Chimeric peptides are multifunctional drug formulations. Therefore, in linking a drug to a transport vector, it is essential that the bifunctionality of the conjugate be retained. This can be achieved in one of two ways. First, the drug and vector may be conjugated via a noncleavable (amide) linker in such a way that the biological activity of both components is retained. Second, the drug and vector may be conjugated via a cleavable (disulfide) linker, and the biologic activity of the drug may be lost when the drug is in the form of the chimeric peptide. However, the biologic tivity of the drug may be restored following cleavage of the drug from the conjugate. Therefore, there are multiple approaches to the creation of multifunctional chimeric peptides and the diversity of the molecular formulations is outlined in Figure 6.1.

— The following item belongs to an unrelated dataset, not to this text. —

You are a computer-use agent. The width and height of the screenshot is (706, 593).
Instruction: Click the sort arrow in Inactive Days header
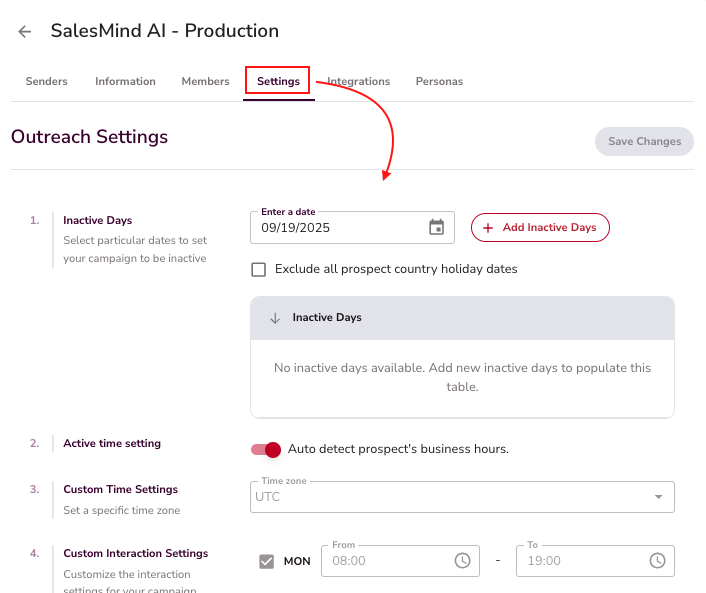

The construction of a chimeric peptide starts from three separate platforms that must be given simultaneous consideration. First, a vector discovery program must be initiated for the discovery of species-specific blood–brain barrier (BBB) transport vectors, such as those reviewed in Chapters 4 and 5. Second, the linker strategy must be developed and this might use chemical conjugates, genetically engineered fusion proteins, avidin-biotin technology, pegylation technology, or liposome technology (Figure 6.1). The linker strategy may employ cleavable linkers such as disulfides, or noncleavable linkers such as amides or thioethers. Within the noncleavable amide linker category, the linker may be short, e.g., 14–20 atoms, or extended, e.g., >200 atoms in length. The third area that must be considered is the pharmacokinetics and metabolic stability of the conjugate in vivo.